Ozturan et al described the use of an “accordion” technique for preventing costal cartilage warping in saddle-nose repair. In the surgery, on 23 patients with severe saddle-nose deformity, a horizontal transection was made every 2 mm along the length of the costal cartilage graft (on alternate sides) prior to graft implantation. None of the patients experienced postoperative warping. In contrast, seven of 18 patients (39%) with comparable saddle-nose deformity who underwent costal cartilage repair without use of the accordion technique suffered early and/or late postoperative warping.[33]
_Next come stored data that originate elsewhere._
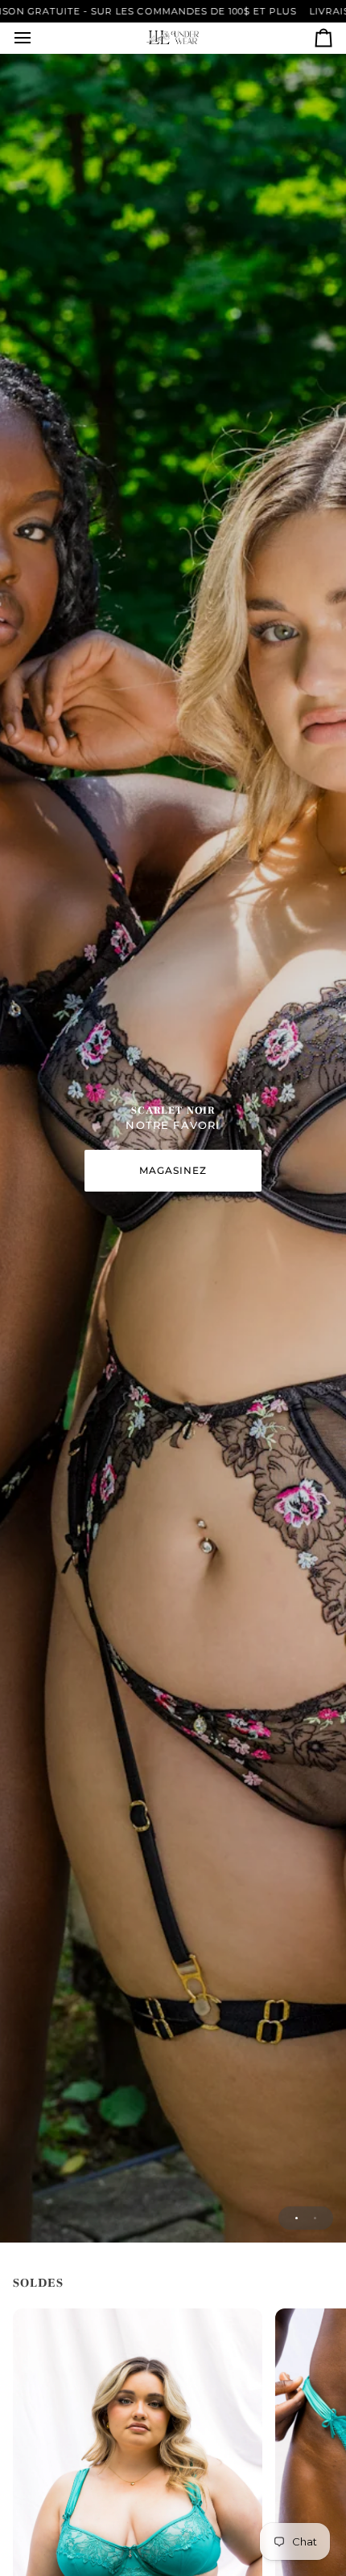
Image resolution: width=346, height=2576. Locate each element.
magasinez (173, 1170)
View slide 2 (315, 2218)
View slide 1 (296, 2218)
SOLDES (38, 2283)
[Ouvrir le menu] (37, 37)
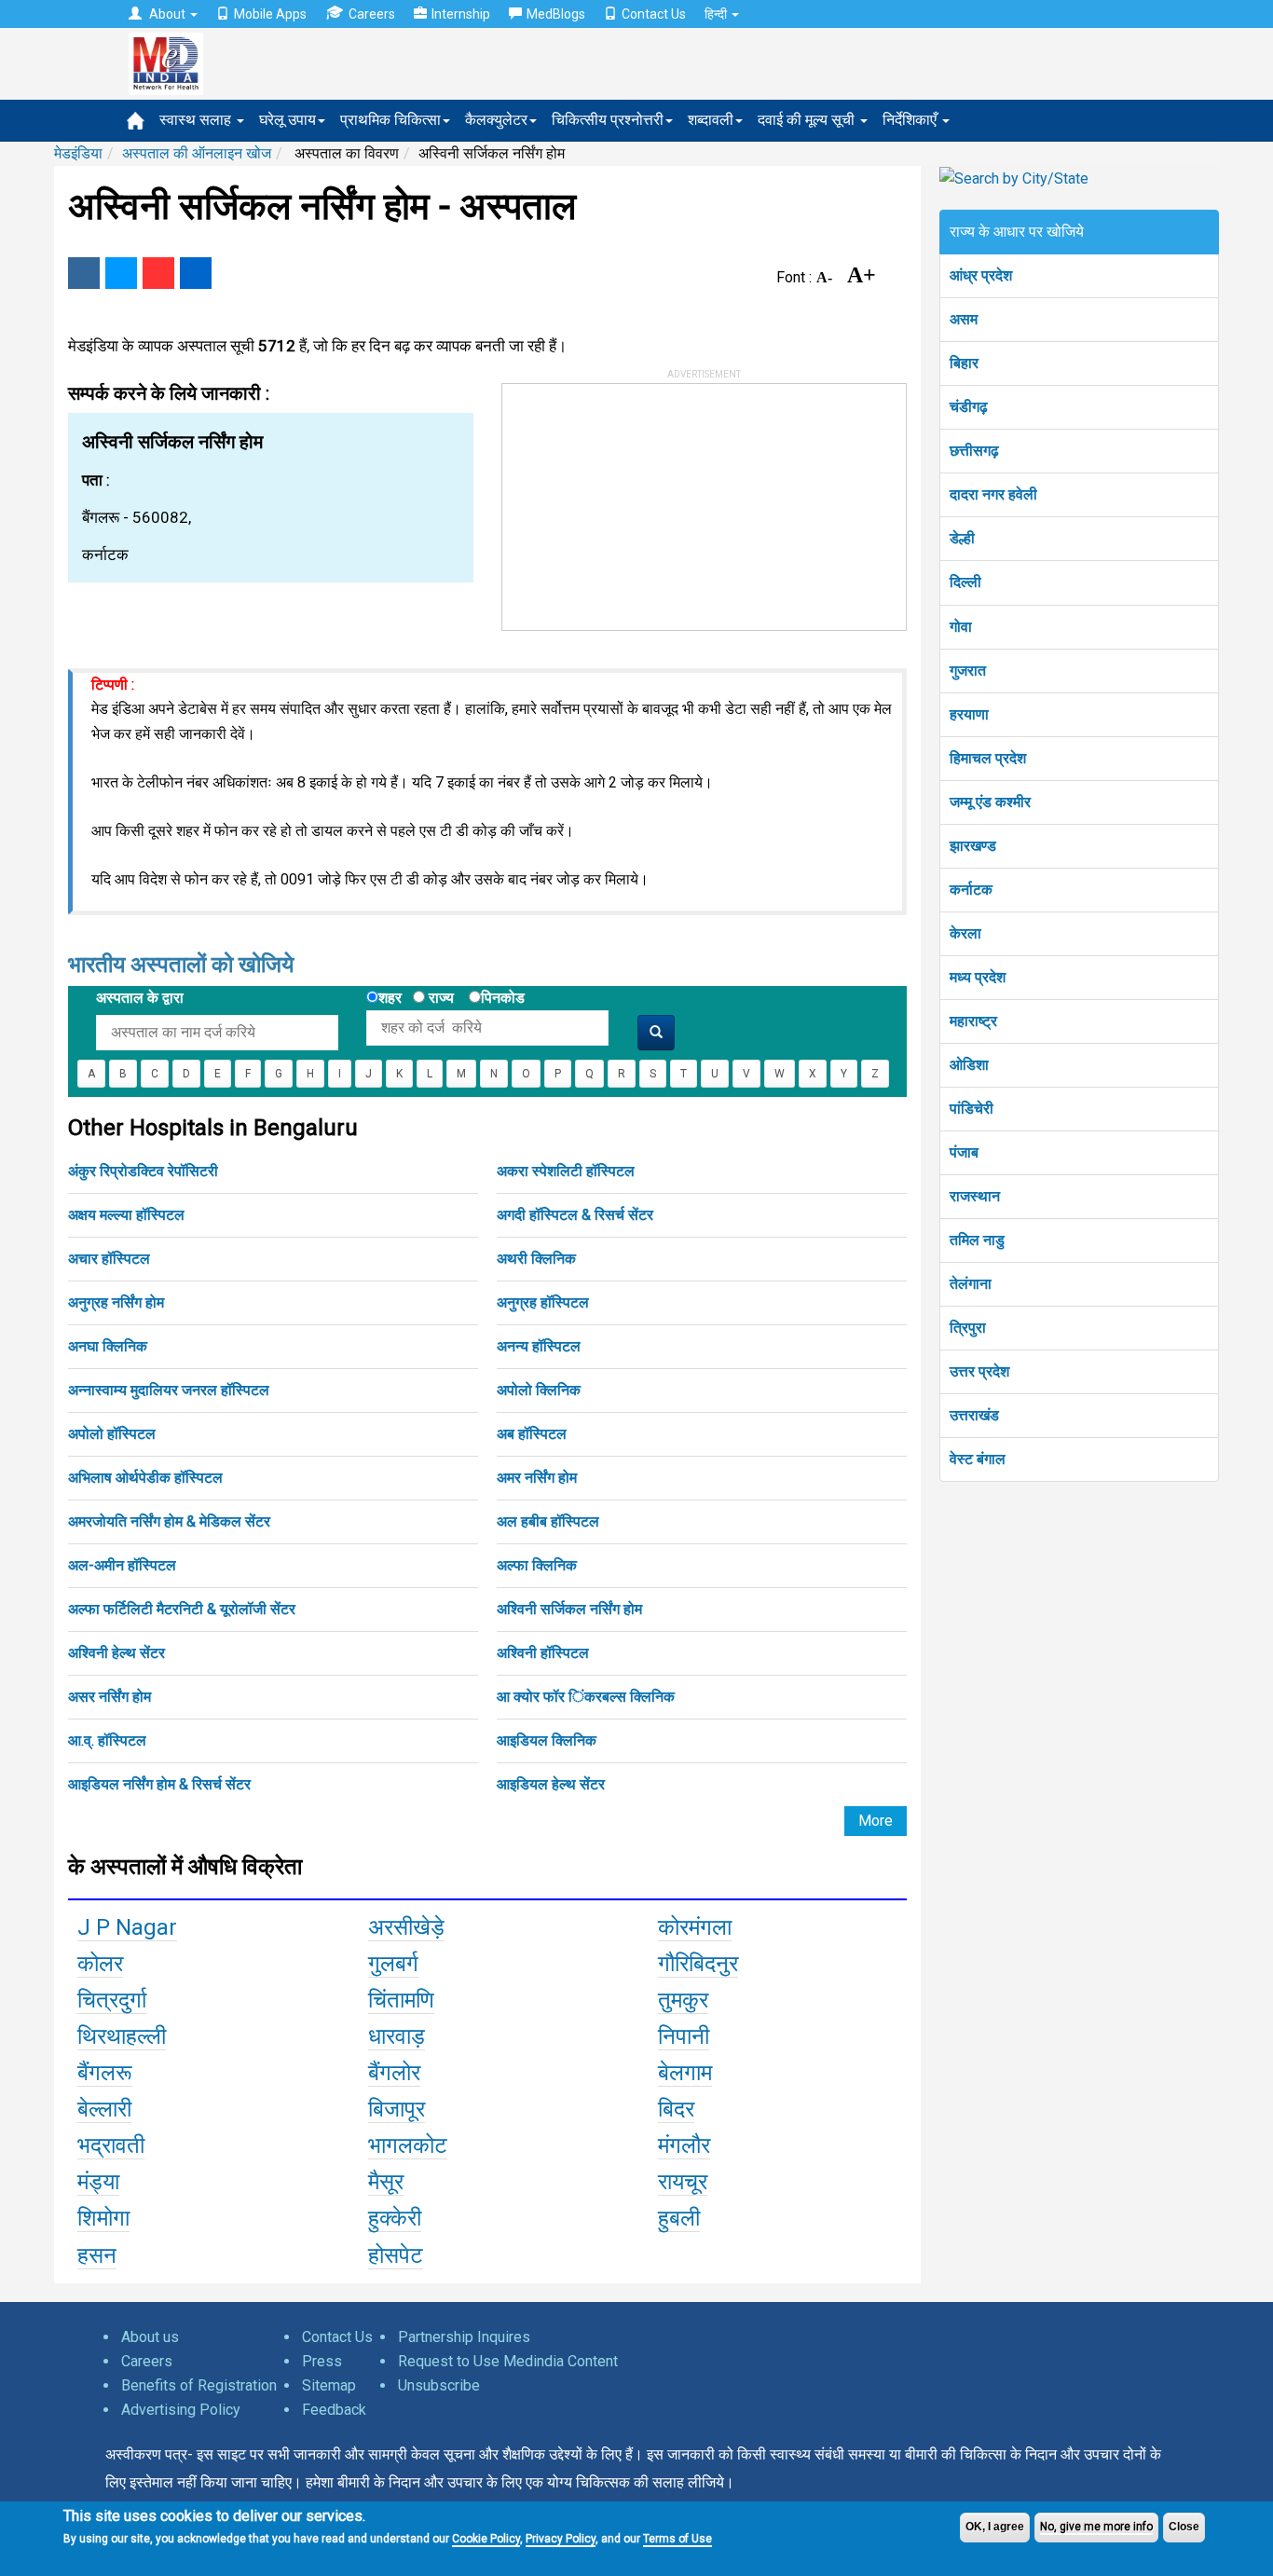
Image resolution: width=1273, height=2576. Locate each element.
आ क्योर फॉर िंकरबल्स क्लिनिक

In the study by Gerow et al, the use of rib bone grafts for 16 saddle-nose reconstructions yielded good aesthetic results with no significant complications.[18] Some of the cases described had continued good aesthetic results at long-term follow-up (7-10 y). Bone absorption was noted in all cases, but in no cases did the deformities recur.

Future and Controversies

The future of nasoseptal reconstruction continues to evolve on the basis of long-term results, the introduction of new techniques, and the use of increasingly biocompatible homografts and implants.[34] The ideal alloplasts are yet to be found, but the search for new compounds may facilitate the development of an ideal alloplast. Future developments in bioengineering may allow the production of autologous soft tissue products (eg, cartilage). This advancement will eliminate the importance of material as a limiting factor in complicated nasal reconstructions. Until then, the intelligent and creative use of autogenous grafts can allow the surgeon to address an almost limitless array of nasal deformities, including the saddle nose.